Этот маркиз де Шармолен, дядя Лавандома, разорившийся так же, как и племянник, на женщинах и на карточной игре, был одним из самых характерных представителей своего поколения. В свои семьдесят лет он еще затягивался в корсет, румянился, холил усы, красил волосы, которые черными прядями падали ему на виски. Он прилагал все старания, чтобы казаться юношей, но движения его были скованы, и все усилия его привели только к тому, что он походил на какой-то заржавевший, плохо смазанный автомат. От Шармоленов он получал пожизненную ренту, которая позволяла ему жить в своем поместье Рассар, где он имел собственный выезд и продолжал еще играть какую-то роль в свете. Был и еще один родственник Лавандома, Дюрайль, седой старик с длинною бурграфскою бородой, спускавшейся на живот. Материальное его положение было весьма незавидно, но у него было шесть кузенов, которые по очереди его кормили и которых он в конце года, в виде благодарности, наделял прескверными продуктами своей маслобойки.
Шармолен вскинул монокль и уставился на старуху, которая как будто выросла из далеких глубин прошлого и для которой вся эта замызганная грязью родовитость, казалось, ровно ничего не значила. Дюрайль, продолжая держаться скромно, уплетал за обе щеки, а потом, сделав вид, что не замечает всех этих семейных распрей, углубился в созерцание своей пышной и длинной бороды.
Надо всей этой весенней свадьбой повеяло вдруг холодом зимы, и присутствующие несколько разогрелись только тогда, когда Жан-Элуа предложил гостям выпить еще по бокалу вина.
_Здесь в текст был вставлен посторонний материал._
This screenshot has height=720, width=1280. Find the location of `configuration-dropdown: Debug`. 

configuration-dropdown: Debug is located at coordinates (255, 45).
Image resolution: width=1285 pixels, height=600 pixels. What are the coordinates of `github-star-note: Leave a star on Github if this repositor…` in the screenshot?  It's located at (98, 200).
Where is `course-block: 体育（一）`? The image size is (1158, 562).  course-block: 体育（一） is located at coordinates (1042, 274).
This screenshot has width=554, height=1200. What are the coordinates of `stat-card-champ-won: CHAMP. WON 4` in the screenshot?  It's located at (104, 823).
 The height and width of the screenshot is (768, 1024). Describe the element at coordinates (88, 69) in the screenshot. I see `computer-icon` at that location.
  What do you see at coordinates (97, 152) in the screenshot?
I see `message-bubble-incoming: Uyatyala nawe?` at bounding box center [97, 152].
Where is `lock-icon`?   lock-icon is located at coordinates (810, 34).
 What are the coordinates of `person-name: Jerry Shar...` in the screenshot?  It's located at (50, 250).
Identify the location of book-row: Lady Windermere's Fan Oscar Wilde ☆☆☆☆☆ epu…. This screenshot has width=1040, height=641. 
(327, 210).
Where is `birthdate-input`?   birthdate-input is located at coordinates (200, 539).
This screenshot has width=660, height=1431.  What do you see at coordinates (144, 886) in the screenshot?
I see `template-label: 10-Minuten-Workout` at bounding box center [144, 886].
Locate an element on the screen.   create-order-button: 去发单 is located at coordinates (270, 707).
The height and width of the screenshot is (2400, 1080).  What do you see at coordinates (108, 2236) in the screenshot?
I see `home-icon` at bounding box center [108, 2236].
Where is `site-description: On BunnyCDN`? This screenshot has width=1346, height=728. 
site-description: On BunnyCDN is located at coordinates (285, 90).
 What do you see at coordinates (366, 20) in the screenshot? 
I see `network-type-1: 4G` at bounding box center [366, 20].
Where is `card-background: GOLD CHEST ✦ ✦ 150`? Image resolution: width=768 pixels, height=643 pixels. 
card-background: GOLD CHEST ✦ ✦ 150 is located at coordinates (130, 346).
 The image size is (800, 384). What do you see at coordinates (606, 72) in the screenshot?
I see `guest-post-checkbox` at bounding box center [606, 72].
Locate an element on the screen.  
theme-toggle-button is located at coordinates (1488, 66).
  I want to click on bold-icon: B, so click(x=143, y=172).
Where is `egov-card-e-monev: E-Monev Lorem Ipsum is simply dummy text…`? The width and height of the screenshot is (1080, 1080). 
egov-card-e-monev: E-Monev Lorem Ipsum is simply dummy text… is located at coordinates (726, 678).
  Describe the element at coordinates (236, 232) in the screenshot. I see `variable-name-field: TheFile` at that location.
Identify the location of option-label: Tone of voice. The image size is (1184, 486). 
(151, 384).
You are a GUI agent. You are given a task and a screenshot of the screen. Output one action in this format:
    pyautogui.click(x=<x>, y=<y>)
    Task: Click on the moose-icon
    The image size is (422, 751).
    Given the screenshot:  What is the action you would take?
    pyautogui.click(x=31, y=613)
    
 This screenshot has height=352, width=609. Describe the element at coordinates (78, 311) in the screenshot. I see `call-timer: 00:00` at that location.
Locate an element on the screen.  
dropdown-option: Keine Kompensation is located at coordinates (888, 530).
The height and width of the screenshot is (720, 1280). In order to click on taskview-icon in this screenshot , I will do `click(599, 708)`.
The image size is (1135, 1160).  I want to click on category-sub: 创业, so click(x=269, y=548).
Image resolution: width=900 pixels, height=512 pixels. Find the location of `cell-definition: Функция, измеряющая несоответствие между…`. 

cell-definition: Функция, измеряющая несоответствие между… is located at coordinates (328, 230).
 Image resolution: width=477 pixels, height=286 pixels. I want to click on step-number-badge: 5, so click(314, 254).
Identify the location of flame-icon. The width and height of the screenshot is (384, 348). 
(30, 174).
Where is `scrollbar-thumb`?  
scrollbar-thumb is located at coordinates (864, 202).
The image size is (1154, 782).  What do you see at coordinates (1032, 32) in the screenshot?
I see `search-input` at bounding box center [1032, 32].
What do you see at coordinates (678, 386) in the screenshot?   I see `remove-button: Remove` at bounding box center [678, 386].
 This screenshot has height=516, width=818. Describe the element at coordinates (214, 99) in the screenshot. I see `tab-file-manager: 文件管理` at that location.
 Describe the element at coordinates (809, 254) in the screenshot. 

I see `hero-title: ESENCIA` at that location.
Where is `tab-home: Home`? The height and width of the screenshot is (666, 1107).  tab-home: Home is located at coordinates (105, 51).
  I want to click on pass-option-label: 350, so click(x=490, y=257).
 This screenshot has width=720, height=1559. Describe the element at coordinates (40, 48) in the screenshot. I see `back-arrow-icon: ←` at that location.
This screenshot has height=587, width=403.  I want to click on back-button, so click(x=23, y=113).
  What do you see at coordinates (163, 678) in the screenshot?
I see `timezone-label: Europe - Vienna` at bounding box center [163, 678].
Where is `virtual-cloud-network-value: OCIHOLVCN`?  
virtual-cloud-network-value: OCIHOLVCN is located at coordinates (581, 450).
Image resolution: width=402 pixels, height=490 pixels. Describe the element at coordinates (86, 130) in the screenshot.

«Когда приезжает маменька, никогда не знаешь, что будет», — подумал он.
Время, однако, шло. Карета должна была отвести новобрачных к пятичасовому поезду. Лавандом, который до венчания вел себя вполне корректно и сдержанно, выйдя из церкви, вдруг принял рассеянный вид, как будто он чем-то был озабочен. После шампанского — а он выпил его порядочно, как бы стараясь утопить в нем некую упорно преследовавшую его мысль, — в руках у него появилась дрожь, лицо стало дергаться еще сильнее. Глаза его дико блуждали. Он перестал следить за собой и впал в какое-то тяжелое оцепенение, из которого его вывели только слова старухи. Но потом его снова охватило уныние. Видно было, что он безропотно покорился своей судьбе, как будто некая непоправимая катастрофа лишила его собственной воли. В этой внезапно наступившей немощи последнего отпрыска древнего рода с такою силой сказалось все то истощение жизненных соков, которое прогрессировало из поколения в поколение, что у г-жи Рассанфосс вдруг появилась какая-то смутная надежда. Она старалась убедить себя, что Гислене не придется быть очень уж долго несчастной. Внимательно наблюдавший за всем Рети был единственным человеком, заметившим, какою внезапной радостью озарилось при этой коварной мысли ее непроницаемое лицо.